00:59:22 [no question] He talked about helping in international undertakings like the Canadian
government’s effort to produce high-quality seed for farmers in Thailand, which had
difficulty producing vegetables in high-latitude situations where opium was the
primary crop.
01:04:37 [no question] Parallel to this, the Asian Vegetable and Development Center grew up
in Taiwan as one of the World Bank’s centers for research and development of major
world food crops.
01:07:27 [no question] He also talked about a one-month project in India working in a
sequestered mountainous northern agricultural station, learning how to prevent
diseases of cauliflower from wiping out this most-important crop in India.
01:14:22 Question: Reflect on your career and on the future of UW. Answer: He reviewed his
experience of coming to UW, recognized as a bright graduate student, being asked to
stay on (which is unusual), realizing over the years that UW was the best place for
him to work and stay, being influenced by Glenn Pound and J. C. Walker, and
understanding that the only limiting factor at UW would be himself.
40
Paul Williams #1069
01:21:17 Question: Were you ever tempted to leave? Answer: Never, though he’d been offered
a number of positions. Part of the equation in this regard was that it enabled his wife
and children to be in Madison, and he discussed how he’d convinced his boys to
attend UW-Madison when they got to college age.

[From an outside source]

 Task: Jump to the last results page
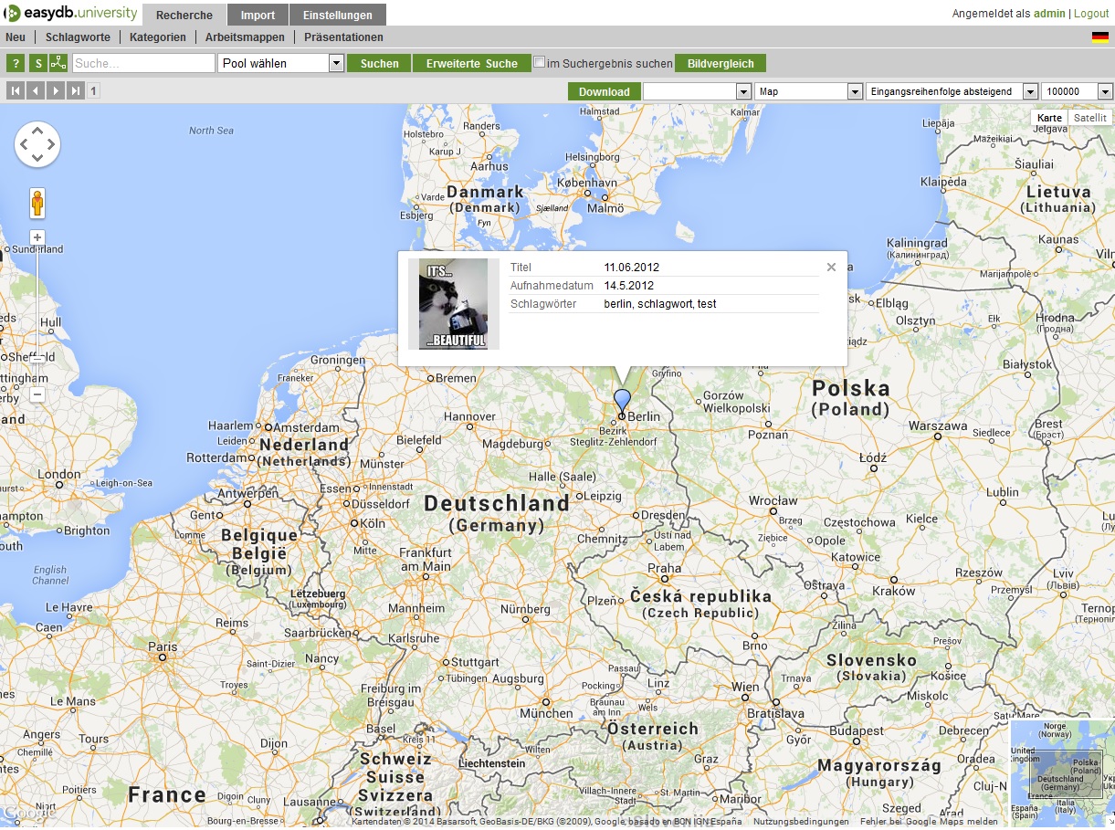tap(76, 90)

01:24:48 [no question] He also mentioned that fairly quickly Biocore opened the domain of
teaching for him as well, discussing his mentors in the program. This led him to
comment that any faculty with the right mindset could be a “boundary crosser,”

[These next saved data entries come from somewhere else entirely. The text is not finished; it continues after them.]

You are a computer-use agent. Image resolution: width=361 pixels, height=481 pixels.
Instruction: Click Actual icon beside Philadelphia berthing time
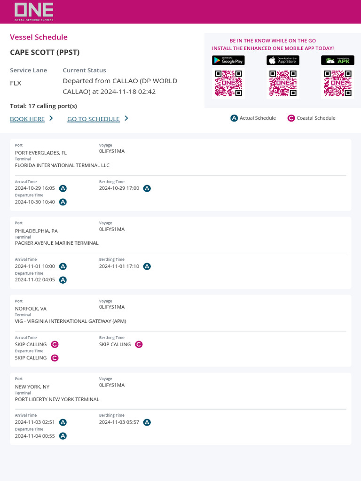[147, 266]
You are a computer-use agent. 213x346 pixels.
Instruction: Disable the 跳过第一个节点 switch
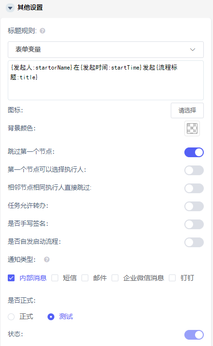194,152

getting beyond the silo mentality of the institution of departments and schools.
01:26:03 [no question] He reemphasized how he felt rewarded from “using the University to
the optimum,” by moving beyond it to public service to teachers. He suggested that
teachers were important because UW’s role as was to “derive compound interest” by
influencing those who influenced many. Follow up: Is that happening? Answer: It all
depended on how UW imagined its constituency—was it one’s students, one’s
profession, or the institution? It all boiled down for him to the WI Idea, which he
thought was too abstract in some senses and needed to be defined.

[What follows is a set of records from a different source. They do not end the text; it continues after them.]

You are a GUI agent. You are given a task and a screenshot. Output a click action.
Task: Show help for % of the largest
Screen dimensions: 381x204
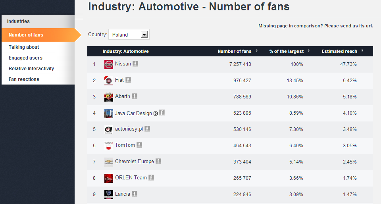tap(308, 51)
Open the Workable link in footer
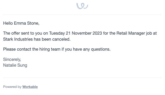This screenshot has width=165, height=95. [30, 87]
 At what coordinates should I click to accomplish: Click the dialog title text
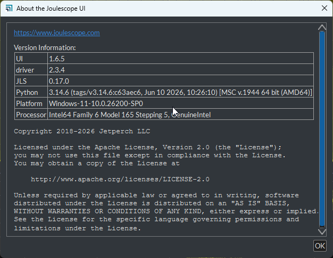(51, 9)
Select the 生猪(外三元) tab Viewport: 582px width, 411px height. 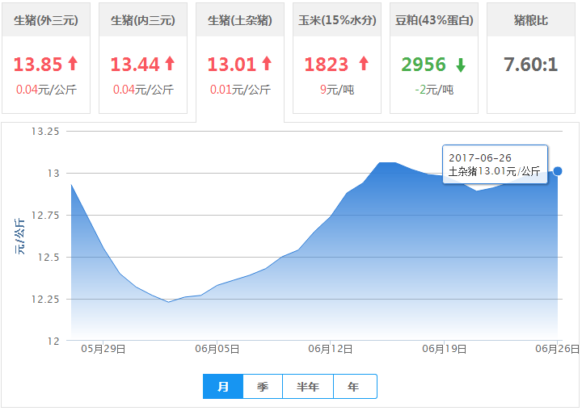pyautogui.click(x=46, y=20)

01:29:11 [no question] He related the WI Idea to social networking and internet technologies,
which he said was the beginning of an experiment that allowed professors to have a
“feedback loop” both similar to and different from previous Extension work. He
discussed how one of the key components of the Fast Plants program was their work
with internet-based professional development. He observed that the federal agencies
were just now coming up to speed on these developments by including “broader
impact” requirements on all of their primary research grants.
01:33:40 Follow up: But aren’t faculty more entrepreneurial for themselves, not for the
institution? Answer: Absolutely true; there were internal problems as an institution,
but he responded to the professor who would think only in terms of themselves as
their constituency. He also, however, felt that the graduate students he was seeing
come through from China had a deep sense of commitment to their home countries.
01:37:56 Follow up: Public school infrastructure? Answer: He thought it was a worldwide
problem endemic to how the public values education, suggesting that until they
understand the value of education change won’t happen. Hence it was really a philosophical and strategic question, a component he thought UW didn’t have enough of.